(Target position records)
==============================
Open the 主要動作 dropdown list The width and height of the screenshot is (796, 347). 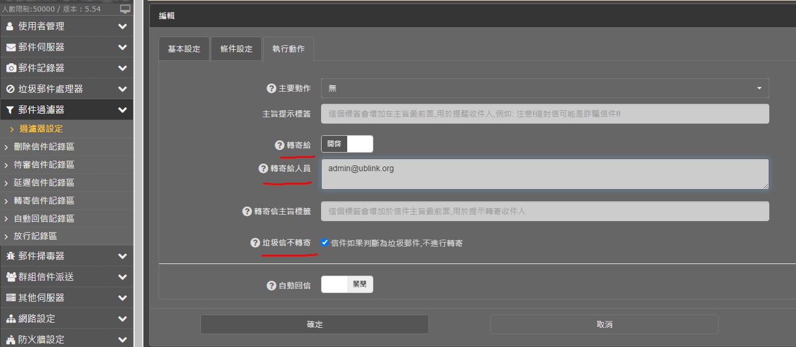[545, 88]
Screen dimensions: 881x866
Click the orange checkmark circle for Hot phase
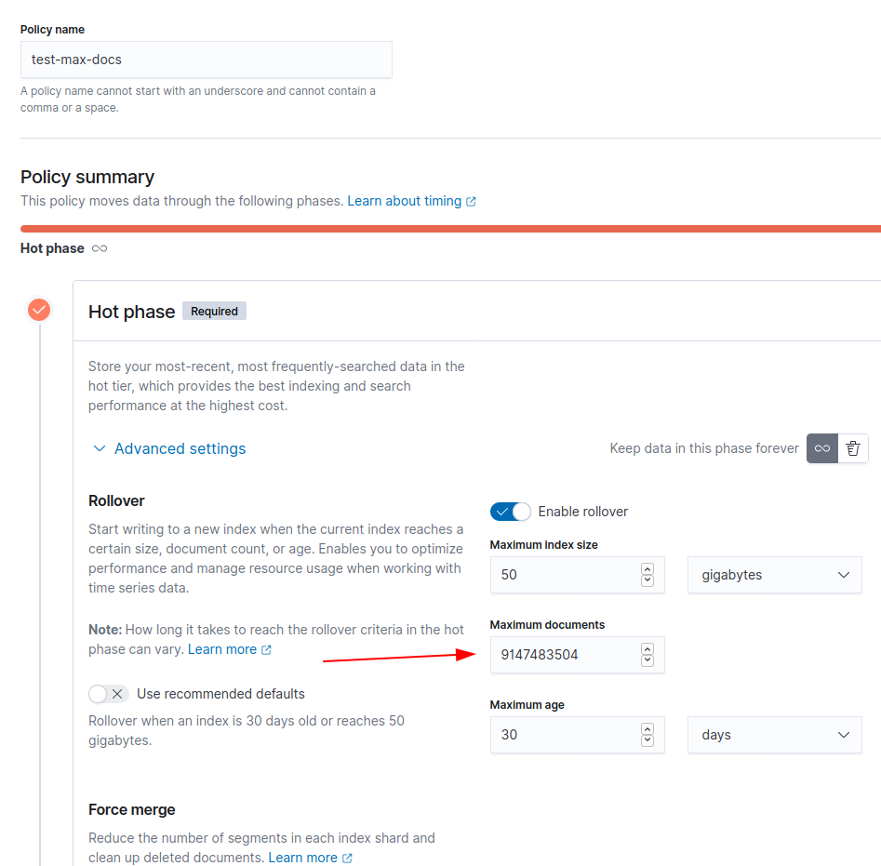coord(38,309)
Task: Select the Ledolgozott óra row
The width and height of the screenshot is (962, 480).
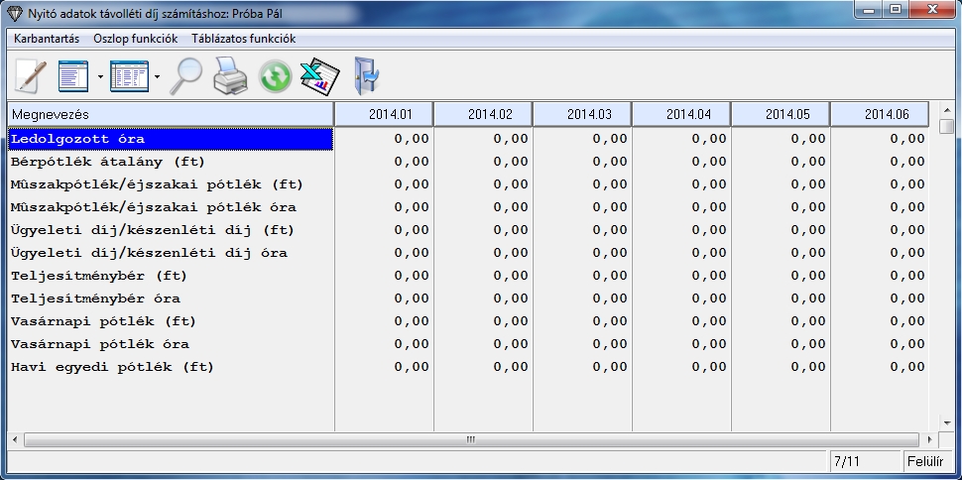Action: [x=170, y=139]
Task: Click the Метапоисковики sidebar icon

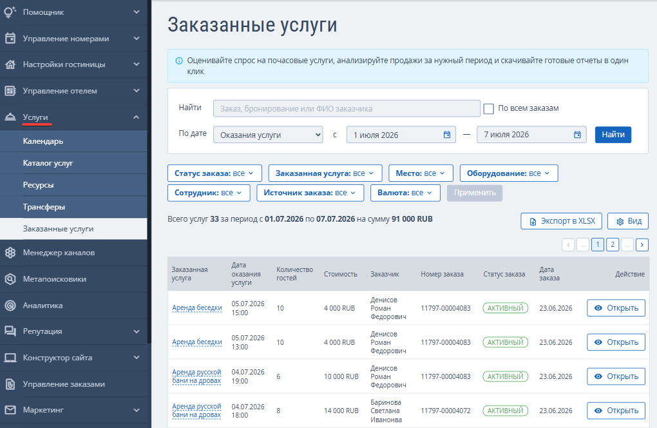Action: point(10,279)
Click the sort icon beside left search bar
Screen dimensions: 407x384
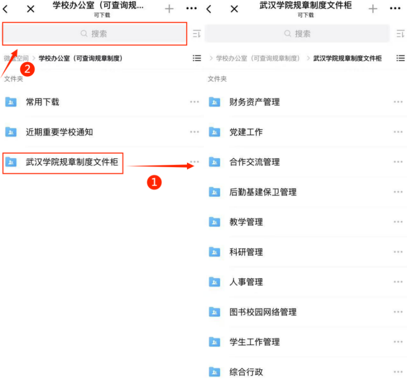tap(196, 34)
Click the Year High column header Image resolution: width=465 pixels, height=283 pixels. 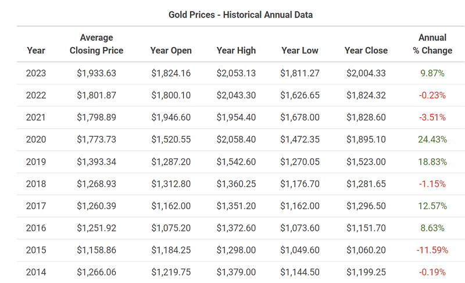click(236, 51)
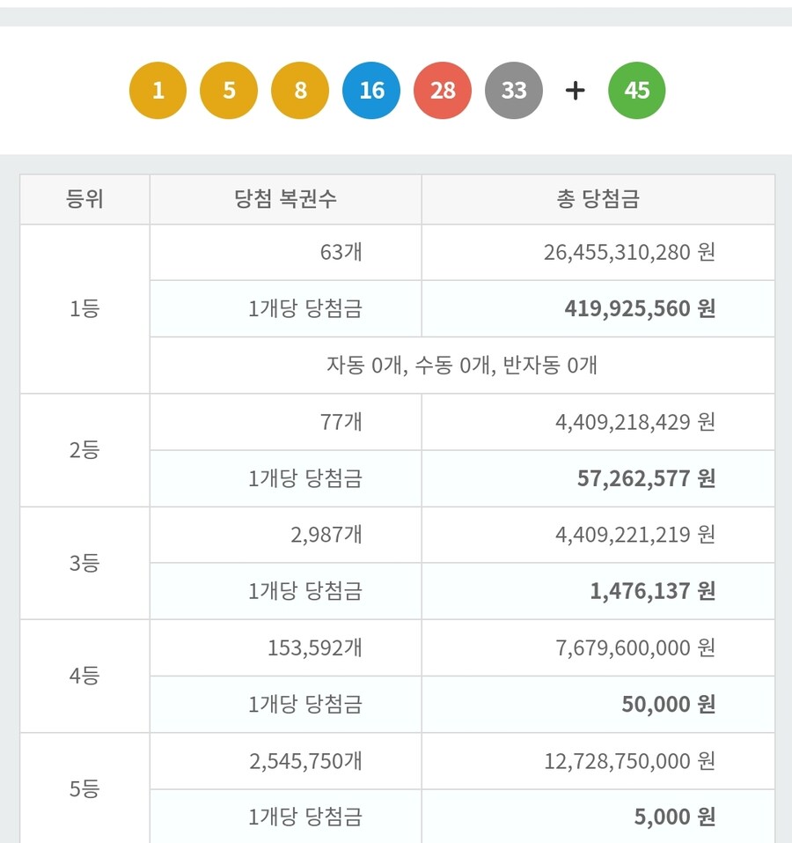Click the yellow number ball 1
Screen dimensions: 792x843
pyautogui.click(x=158, y=90)
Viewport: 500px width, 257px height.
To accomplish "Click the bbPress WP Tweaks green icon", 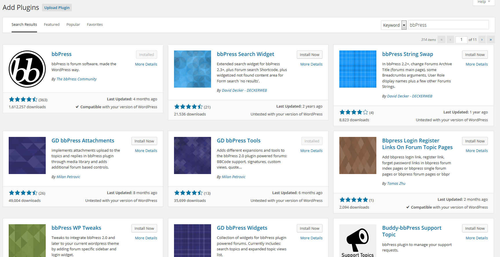I will [27, 240].
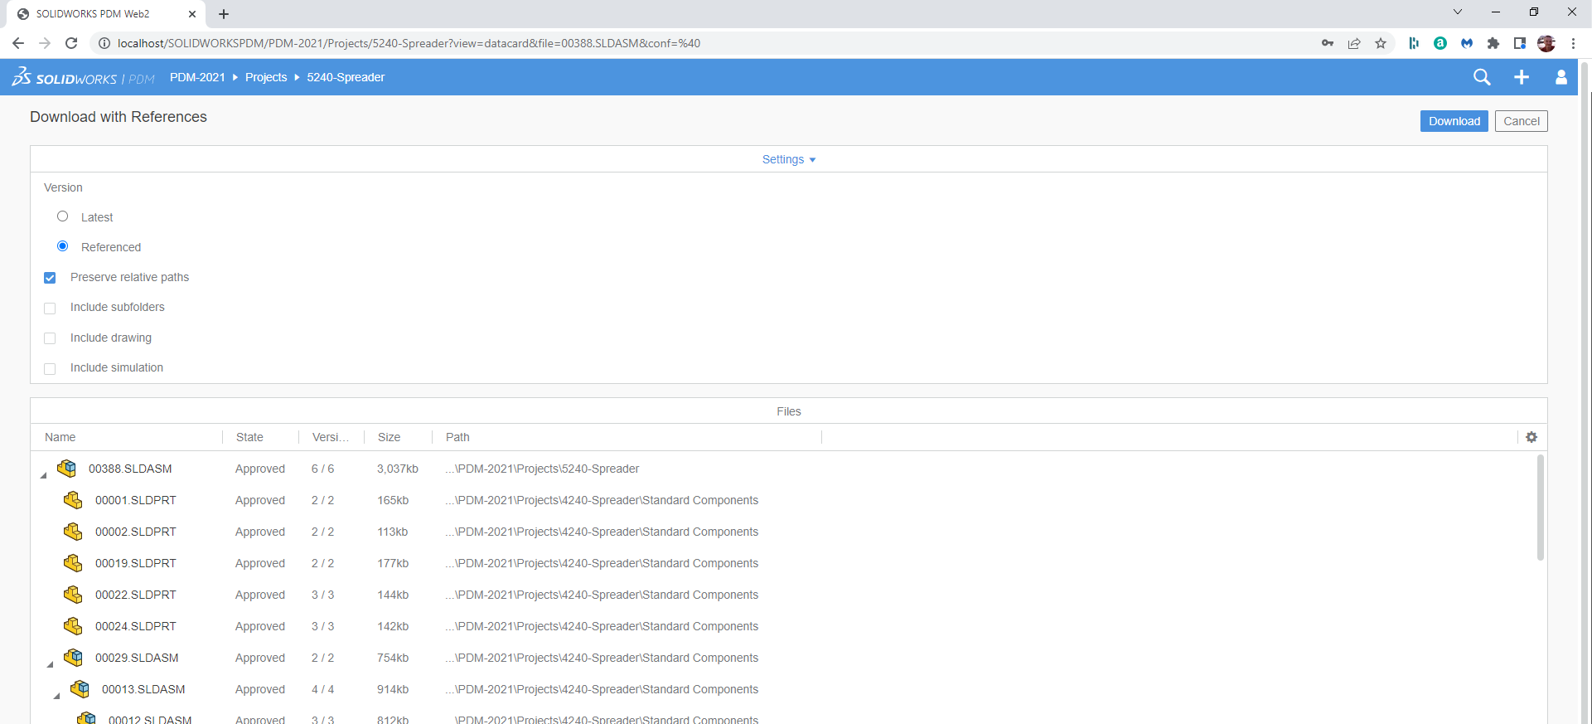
==============================
EXERCISE DESCRIPTION: Report how many lines in the rows above contain the word "Task", giving only the number.

RESPONSE: 2